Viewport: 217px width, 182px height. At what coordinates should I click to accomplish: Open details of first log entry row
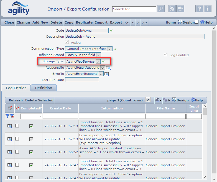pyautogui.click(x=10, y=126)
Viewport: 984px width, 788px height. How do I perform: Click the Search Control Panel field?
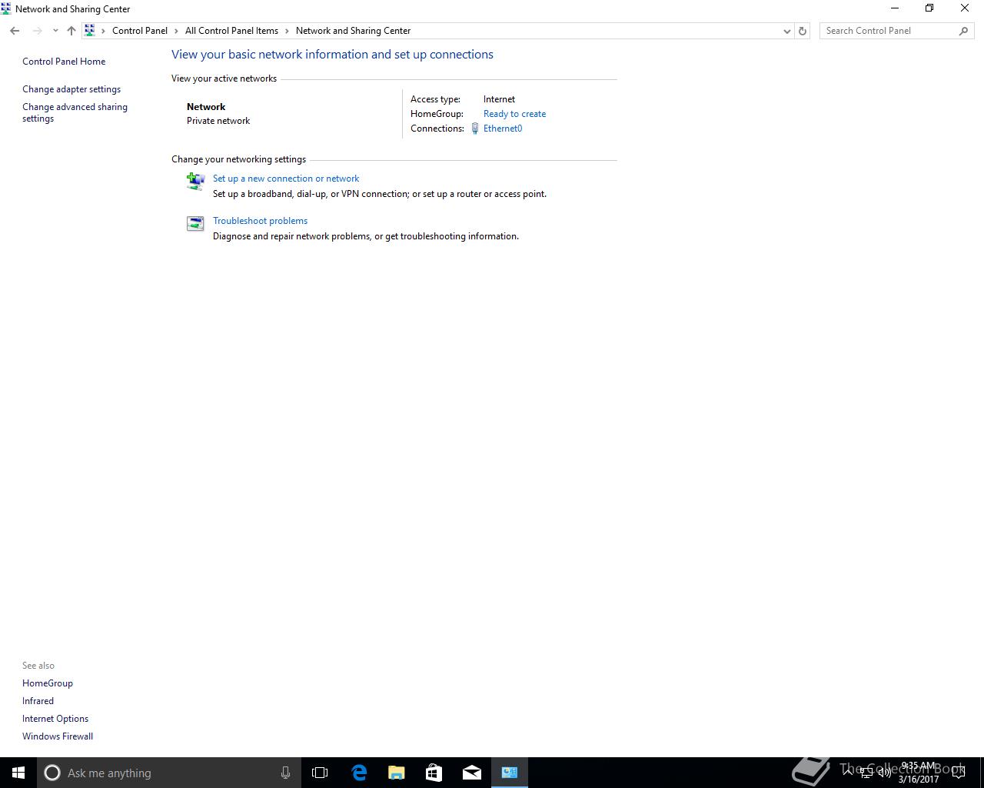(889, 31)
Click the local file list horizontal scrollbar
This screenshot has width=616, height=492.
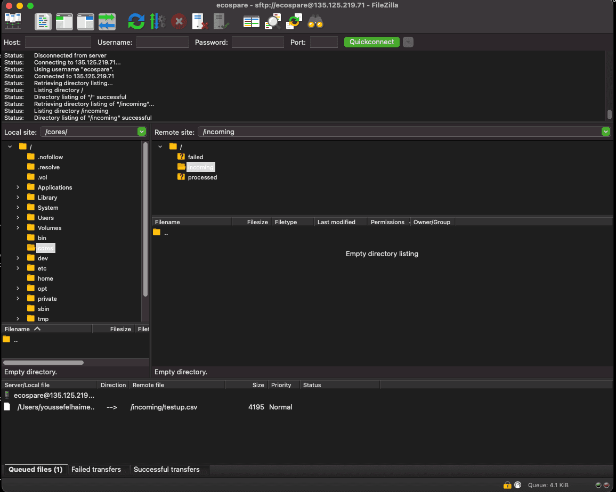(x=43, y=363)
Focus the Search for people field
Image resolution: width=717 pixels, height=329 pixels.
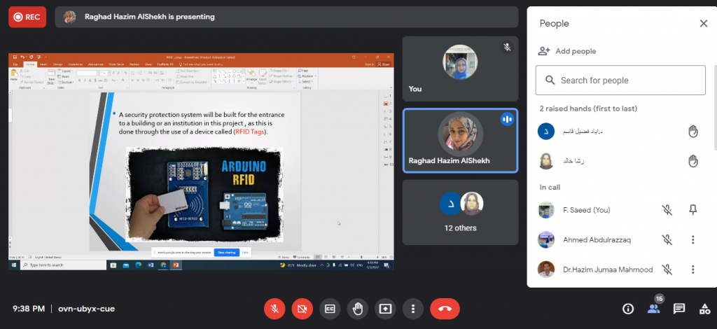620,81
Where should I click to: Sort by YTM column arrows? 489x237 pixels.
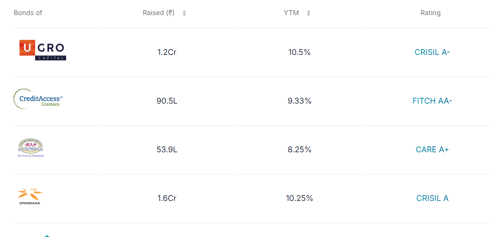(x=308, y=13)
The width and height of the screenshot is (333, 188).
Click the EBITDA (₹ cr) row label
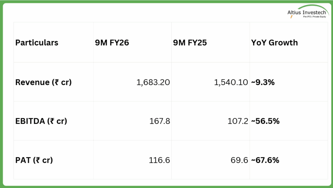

> Work request
From the first line to the last, set down the records word for word and drop the images.

> Output of the exercise
Viewport: 217px width, 182px height. At what coordinates should I click to accomplish: Open details of first log entry row
pyautogui.click(x=10, y=126)
Viewport: 984px width, 788px height. How do I perform: Click the Search Control Panel field?
(889, 31)
Click the local file list horizontal scrollbar
This screenshot has width=616, height=492.
(x=43, y=363)
Focus the Search for people field
Image resolution: width=717 pixels, height=329 pixels.
620,81
Where should I click to: Sort by YTM column arrows? 489x237 pixels.
(x=308, y=13)
The width and height of the screenshot is (333, 188).
Click the EBITDA (₹ cr) row label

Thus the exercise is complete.